Six weeks after Pfizer published its phase 3 trial results, the WHO granted its EUA. With Moderna and AstraZeneca, that happened roughly nine weeks after they published their results. But with Covaxin, 12 weeks have lapsed since its maker, Bharat Biotech, released its phase 3 results. Chatterjee said, “This suggests that this delay is because of something inadequate.”
Chatterjee emphasised that he was relying entirely on what Bharat Biotech had published in a preprint paper on July 2. It’s possible – if unlikely – that Bharat Biotech had made more and better data available to the WHO and which has thus far not been released to the public. However, Chatterjee added, given “the scientific community finds (the data) extremely inadequate,” he finds this possibility hard to believe.
He first expressed concerns about how the preprint paper handled deaths and adverse effects during the phase 3 trials. He said 15 deaths have been acknowledged but its authors, the trial researchers, haven’t explained what could have caused them, beyond a general statement that they are not a result of the vaccination.
Chatterjee also said the paper accepts there were 39 people in the vaccinated group and 60 in the unvaccinated group, but doesn’t differentiate between minor, moderate and serious adverse effects.
He reserved his greatest concern for the efficacy number for the above-60 age group, which is the section of the population most vulnerable to severe disease.

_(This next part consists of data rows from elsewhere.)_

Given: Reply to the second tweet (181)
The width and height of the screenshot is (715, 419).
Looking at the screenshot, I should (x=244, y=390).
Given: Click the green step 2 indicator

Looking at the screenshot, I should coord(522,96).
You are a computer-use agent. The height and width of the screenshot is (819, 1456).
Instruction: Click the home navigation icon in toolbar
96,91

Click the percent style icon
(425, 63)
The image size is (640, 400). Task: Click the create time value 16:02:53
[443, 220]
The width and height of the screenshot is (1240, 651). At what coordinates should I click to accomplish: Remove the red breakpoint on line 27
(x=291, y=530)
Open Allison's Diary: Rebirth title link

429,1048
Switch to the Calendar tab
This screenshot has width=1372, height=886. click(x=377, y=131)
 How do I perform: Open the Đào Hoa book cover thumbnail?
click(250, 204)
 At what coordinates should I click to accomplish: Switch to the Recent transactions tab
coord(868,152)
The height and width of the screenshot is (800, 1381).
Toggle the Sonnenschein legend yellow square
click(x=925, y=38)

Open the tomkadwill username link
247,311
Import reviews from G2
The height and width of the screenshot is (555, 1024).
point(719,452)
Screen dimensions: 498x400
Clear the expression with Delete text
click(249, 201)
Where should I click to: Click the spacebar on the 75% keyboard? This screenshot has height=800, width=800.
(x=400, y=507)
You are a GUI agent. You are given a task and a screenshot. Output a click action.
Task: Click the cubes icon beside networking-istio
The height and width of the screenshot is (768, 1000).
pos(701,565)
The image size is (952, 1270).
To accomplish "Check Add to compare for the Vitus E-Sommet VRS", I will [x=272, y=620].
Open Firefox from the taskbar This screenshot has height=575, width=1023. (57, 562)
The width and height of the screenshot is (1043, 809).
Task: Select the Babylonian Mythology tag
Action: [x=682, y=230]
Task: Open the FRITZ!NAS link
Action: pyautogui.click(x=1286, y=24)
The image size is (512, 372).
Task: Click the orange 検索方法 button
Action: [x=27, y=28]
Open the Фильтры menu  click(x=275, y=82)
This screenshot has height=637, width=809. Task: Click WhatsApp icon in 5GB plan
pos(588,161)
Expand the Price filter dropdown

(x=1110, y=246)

The paper lists this as 67.8% but its 95% confidence interval (CI) – a measure of the finding’s reliability – range from 8% to 90%. This is a very wide range, indicating that the ‘67.8%’ measure is quite unreliable.
Chatterjee said that there are two further Covaxin phase 3 efficacy datapoints for which the 95% CIs are worryingly wide: the 65.2% efficacy against the delta variant, CI: 33.1% to 83%; and the 93.4% efficacy against severe COVID-19, CI: 57.1% to 99.8%.
He also told The Wire that he was surprised that even three months after Covaxin’s phase 3 trial results were announced, they have not been published in a journal. To him, this is a sign that journals have questions as well. Chatterjee said this point is underlined by the fact that six months ago, on March 8, The Lancet published Covaxin’s phase 2 interim results. So one would have expected the journal to publish the phase 3 results as well, but so far that has not happened.
Finally, Chatterjee called Covaxin’s delay in securing the WHO’s EUA “a serious setback to Indian science”. He also cautioned that Covaxin’s problems could affect how other homegrown vaccines, such as Zydus Cadila’s ZyCoV-D, are perceived.